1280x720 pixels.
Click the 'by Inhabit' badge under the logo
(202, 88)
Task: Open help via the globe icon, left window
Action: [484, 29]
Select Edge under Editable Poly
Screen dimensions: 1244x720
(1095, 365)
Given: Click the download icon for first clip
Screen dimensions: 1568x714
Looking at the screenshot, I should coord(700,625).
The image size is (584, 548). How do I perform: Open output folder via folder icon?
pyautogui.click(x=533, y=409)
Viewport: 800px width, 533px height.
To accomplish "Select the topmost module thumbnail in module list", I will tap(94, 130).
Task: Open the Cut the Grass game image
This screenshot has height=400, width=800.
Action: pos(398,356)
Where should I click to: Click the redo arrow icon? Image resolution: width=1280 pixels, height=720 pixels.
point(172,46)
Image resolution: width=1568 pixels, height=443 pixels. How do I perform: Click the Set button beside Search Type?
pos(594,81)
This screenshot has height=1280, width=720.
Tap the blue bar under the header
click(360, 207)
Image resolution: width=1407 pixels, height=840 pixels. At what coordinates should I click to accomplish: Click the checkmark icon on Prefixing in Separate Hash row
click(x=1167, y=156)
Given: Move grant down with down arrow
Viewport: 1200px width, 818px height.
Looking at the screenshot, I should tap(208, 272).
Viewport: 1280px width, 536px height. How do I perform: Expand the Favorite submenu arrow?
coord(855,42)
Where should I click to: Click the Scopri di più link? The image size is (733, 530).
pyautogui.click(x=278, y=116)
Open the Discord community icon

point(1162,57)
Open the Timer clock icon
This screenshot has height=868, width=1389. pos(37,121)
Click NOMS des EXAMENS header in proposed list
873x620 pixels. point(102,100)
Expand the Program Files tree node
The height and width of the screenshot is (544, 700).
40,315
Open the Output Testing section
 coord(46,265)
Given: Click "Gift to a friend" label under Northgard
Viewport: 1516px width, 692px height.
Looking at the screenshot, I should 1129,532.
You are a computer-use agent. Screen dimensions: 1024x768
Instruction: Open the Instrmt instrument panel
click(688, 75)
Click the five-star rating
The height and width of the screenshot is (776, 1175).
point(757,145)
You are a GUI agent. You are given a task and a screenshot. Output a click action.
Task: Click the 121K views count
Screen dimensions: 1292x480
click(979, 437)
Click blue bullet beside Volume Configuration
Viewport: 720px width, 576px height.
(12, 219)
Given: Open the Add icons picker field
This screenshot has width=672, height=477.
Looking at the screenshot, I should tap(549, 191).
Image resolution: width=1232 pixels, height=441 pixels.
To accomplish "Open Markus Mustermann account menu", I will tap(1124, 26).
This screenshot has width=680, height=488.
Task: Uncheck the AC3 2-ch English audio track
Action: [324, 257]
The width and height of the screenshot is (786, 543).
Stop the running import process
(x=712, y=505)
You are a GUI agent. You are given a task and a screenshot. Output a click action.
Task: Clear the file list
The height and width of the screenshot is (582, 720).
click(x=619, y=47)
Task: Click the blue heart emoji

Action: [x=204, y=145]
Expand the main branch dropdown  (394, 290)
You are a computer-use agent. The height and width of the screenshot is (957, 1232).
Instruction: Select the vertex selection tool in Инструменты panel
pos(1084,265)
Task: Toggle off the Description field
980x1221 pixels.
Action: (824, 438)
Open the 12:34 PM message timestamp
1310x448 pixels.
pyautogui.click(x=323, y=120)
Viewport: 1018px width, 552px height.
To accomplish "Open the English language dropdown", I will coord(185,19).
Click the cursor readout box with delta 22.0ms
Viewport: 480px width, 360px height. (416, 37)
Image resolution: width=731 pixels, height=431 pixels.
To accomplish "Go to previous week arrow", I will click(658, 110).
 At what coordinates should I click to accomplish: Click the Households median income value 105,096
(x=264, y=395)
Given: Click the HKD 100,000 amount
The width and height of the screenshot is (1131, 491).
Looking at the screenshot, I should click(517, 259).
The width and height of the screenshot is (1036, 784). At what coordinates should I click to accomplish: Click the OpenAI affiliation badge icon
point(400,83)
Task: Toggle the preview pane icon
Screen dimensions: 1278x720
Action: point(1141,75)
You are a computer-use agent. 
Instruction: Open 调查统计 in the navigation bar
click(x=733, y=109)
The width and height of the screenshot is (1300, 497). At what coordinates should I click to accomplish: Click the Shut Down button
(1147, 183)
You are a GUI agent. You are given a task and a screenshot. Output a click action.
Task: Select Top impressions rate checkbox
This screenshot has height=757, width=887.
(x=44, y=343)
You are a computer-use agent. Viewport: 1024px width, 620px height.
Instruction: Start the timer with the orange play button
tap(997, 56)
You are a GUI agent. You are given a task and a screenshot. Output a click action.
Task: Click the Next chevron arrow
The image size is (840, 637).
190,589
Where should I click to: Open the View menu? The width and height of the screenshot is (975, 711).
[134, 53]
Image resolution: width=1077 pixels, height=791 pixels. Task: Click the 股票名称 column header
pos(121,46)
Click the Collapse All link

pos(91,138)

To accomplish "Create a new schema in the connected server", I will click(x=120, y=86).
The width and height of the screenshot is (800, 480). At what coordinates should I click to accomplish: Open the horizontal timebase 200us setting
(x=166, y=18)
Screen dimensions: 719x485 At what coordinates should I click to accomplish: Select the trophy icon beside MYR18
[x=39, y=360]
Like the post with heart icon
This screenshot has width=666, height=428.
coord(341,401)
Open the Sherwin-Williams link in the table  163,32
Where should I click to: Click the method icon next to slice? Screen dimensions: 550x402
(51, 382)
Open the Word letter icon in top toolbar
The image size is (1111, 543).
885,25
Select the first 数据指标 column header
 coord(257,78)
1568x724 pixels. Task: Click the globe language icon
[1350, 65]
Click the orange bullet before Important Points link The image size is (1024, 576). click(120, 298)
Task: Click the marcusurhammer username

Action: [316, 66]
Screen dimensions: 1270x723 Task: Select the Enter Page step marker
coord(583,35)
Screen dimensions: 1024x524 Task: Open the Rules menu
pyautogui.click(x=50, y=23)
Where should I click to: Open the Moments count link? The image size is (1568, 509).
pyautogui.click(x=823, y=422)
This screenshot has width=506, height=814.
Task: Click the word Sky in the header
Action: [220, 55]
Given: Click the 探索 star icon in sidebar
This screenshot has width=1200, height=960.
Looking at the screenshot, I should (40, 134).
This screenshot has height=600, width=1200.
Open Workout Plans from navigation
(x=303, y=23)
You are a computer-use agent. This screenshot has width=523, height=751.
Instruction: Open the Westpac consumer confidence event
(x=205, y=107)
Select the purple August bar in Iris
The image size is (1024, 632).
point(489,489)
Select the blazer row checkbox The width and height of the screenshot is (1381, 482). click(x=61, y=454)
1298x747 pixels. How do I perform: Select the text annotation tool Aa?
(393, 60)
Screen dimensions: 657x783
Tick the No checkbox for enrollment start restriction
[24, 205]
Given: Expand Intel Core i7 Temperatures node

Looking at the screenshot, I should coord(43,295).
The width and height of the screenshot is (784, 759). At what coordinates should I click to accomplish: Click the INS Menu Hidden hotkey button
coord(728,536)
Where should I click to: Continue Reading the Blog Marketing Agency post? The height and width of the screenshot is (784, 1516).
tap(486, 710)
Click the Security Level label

◆ **YOUR INSTRUCTIONS**
Copy out the entries from the material above, matching each one exactly.

◆ **RESPONSE**
1280x720 pixels.
Click the 'by Inhabit' badge under the logo
(202, 88)
Task: Open help via the globe icon, left window
Action: [484, 29]
Select Edge under Editable Poly
Screen dimensions: 1244x720
(1095, 365)
Given: Click the download icon for first clip
Screen dimensions: 1568x714
Looking at the screenshot, I should coord(700,625).
The image size is (584, 548). How do I perform: Open output folder via folder icon?
pyautogui.click(x=533, y=409)
Viewport: 800px width, 533px height.
To accomplish "Select the topmost module thumbnail in module list", I will tap(94, 130).
Task: Open the Cut the Grass game image
This screenshot has height=400, width=800.
Action: pos(398,356)
Where should I click to: Click the redo arrow icon? Image resolution: width=1280 pixels, height=720 pixels.
point(172,46)
Image resolution: width=1568 pixels, height=443 pixels. How do I perform: Click the Set button beside Search Type?
pos(594,81)
This screenshot has height=1280, width=720.
Tap the blue bar under the header
click(360, 207)
Image resolution: width=1407 pixels, height=840 pixels. At what coordinates should I click to accomplish: Click the checkmark icon on Prefixing in Separate Hash row
click(x=1167, y=156)
Given: Move grant down with down arrow
Viewport: 1200px width, 818px height.
Looking at the screenshot, I should tap(208, 272).
Viewport: 1280px width, 536px height. How do I perform: Expand the Favorite submenu arrow?
coord(855,42)
Where should I click to: Click the Scopri di più link? The image size is (733, 530).
pyautogui.click(x=278, y=116)
Open the Discord community icon

point(1162,57)
Open the Timer clock icon
This screenshot has height=868, width=1389. pos(37,121)
Click NOMS des EXAMENS header in proposed list
873x620 pixels. point(102,100)
Expand the Program Files tree node
The height and width of the screenshot is (544, 700).
40,315
Open the Output Testing section
 coord(46,265)
Given: Click "Gift to a friend" label under Northgard
Viewport: 1516px width, 692px height.
Looking at the screenshot, I should 1129,532.
You are a computer-use agent. Screen dimensions: 1024x768
Instruction: Open the Instrmt instrument panel
click(688, 75)
Click the five-star rating
The height and width of the screenshot is (776, 1175).
point(757,145)
You are a GUI agent. You are given a task and a screenshot. Output a click action.
Task: Click the 121K views count
Screen dimensions: 1292x480
click(979, 437)
Click blue bullet beside Volume Configuration
Viewport: 720px width, 576px height.
(12, 219)
Given: Open the Add icons picker field
This screenshot has width=672, height=477.
Looking at the screenshot, I should tap(549, 191).
Image resolution: width=1232 pixels, height=441 pixels.
To accomplish "Open Markus Mustermann account menu", I will tap(1124, 26).
This screenshot has width=680, height=488.
Task: Uncheck the AC3 2-ch English audio track
Action: [324, 257]
The width and height of the screenshot is (786, 543).
Stop the running import process
(x=712, y=505)
You are a GUI agent. You are given a task and a screenshot. Output a click action.
Task: Clear the file list
The height and width of the screenshot is (582, 720).
click(x=619, y=47)
Task: Click the blue heart emoji

Action: [x=204, y=145]
Expand the main branch dropdown  (394, 290)
You are a computer-use agent. The height and width of the screenshot is (957, 1232).
Instruction: Select the vertex selection tool in Инструменты panel
pos(1084,265)
Task: Toggle off the Description field
980x1221 pixels.
Action: (824, 438)
Open the 12:34 PM message timestamp
1310x448 pixels.
pyautogui.click(x=323, y=120)
Viewport: 1018px width, 552px height.
To accomplish "Open the English language dropdown", I will coord(185,19).
Click the cursor readout box with delta 22.0ms
Viewport: 480px width, 360px height. (416, 37)
Image resolution: width=731 pixels, height=431 pixels.
To accomplish "Go to previous week arrow", I will click(658, 110).
 At what coordinates should I click to accomplish: Click the Households median income value 105,096
(x=264, y=395)
Given: Click the HKD 100,000 amount
The width and height of the screenshot is (1131, 491).
Looking at the screenshot, I should click(517, 259).
The width and height of the screenshot is (1036, 784). At what coordinates should I click to accomplish: Click the OpenAI affiliation badge icon
point(400,83)
Task: Toggle the preview pane icon
Screen dimensions: 1278x720
Action: point(1141,75)
You are a computer-use agent. 
Instruction: Open 调查统计 in the navigation bar
click(x=733, y=109)
The width and height of the screenshot is (1300, 497). At what coordinates should I click to accomplish: Click the Shut Down button
(1147, 183)
You are a GUI agent. You are given a task and a screenshot. Output a click action.
Task: Select Top impressions rate checkbox
This screenshot has height=757, width=887.
(x=44, y=343)
You are a computer-use agent. Viewport: 1024px width, 620px height.
Instruction: Start the timer with the orange play button
tap(997, 56)
You are a GUI agent. You are given a task and a screenshot. Output a click action.
Task: Click the Next chevron arrow
The image size is (840, 637).
190,589
Where should I click to: Open the View menu? The width and height of the screenshot is (975, 711).
[134, 53]
Image resolution: width=1077 pixels, height=791 pixels. Task: Click the 股票名称 column header
pos(121,46)
Click the Collapse All link

pos(91,138)

To accomplish "Create a new schema in the connected server", I will click(x=120, y=86).
The width and height of the screenshot is (800, 480). At what coordinates should I click to accomplish: Open the horizontal timebase 200us setting
(x=166, y=18)
Screen dimensions: 719x485 At what coordinates should I click to accomplish: Select the trophy icon beside MYR18
[x=39, y=360]
Like the post with heart icon
This screenshot has width=666, height=428.
coord(341,401)
Open the Sherwin-Williams link in the table  163,32
Where should I click to: Click the method icon next to slice? Screen dimensions: 550x402
(51, 382)
Open the Word letter icon in top toolbar
The image size is (1111, 543).
885,25
Select the first 数据指标 column header
 coord(257,78)
1568x724 pixels. Task: Click the globe language icon
[1350, 65]
Click the orange bullet before Important Points link The image size is (1024, 576). click(120, 298)
Task: Click the marcusurhammer username

Action: [316, 66]
Screen dimensions: 1270x723 Task: Select the Enter Page step marker
coord(583,35)
Screen dimensions: 1024x524 Task: Open the Rules menu
pyautogui.click(x=50, y=23)
Where should I click to: Open the Moments count link? The image size is (1568, 509).
pyautogui.click(x=823, y=422)
This screenshot has width=506, height=814.
Task: Click the word Sky in the header
Action: [220, 55]
Given: Click the 探索 star icon in sidebar
This screenshot has width=1200, height=960.
Looking at the screenshot, I should (40, 134).
This screenshot has height=600, width=1200.
Open Workout Plans from navigation
(x=303, y=23)
You are a computer-use agent. This screenshot has width=523, height=751.
Instruction: Open the Westpac consumer confidence event
(x=205, y=107)
Select the purple August bar in Iris
The image size is (1024, 632).
point(489,489)
Select the blazer row checkbox The width and height of the screenshot is (1381, 482). click(x=61, y=454)
1298x747 pixels. How do I perform: Select the text annotation tool Aa?
(393, 60)
Screen dimensions: 657x783
Tick the No checkbox for enrollment start restriction
[24, 205]
Given: Expand Intel Core i7 Temperatures node

Looking at the screenshot, I should coord(43,295).
The width and height of the screenshot is (784, 759). At what coordinates should I click to accomplish: Click the INS Menu Hidden hotkey button
coord(728,536)
Where should I click to: Continue Reading the Blog Marketing Agency post? The height and width of the screenshot is (784, 1516).
tap(486, 710)
Click the Security Level label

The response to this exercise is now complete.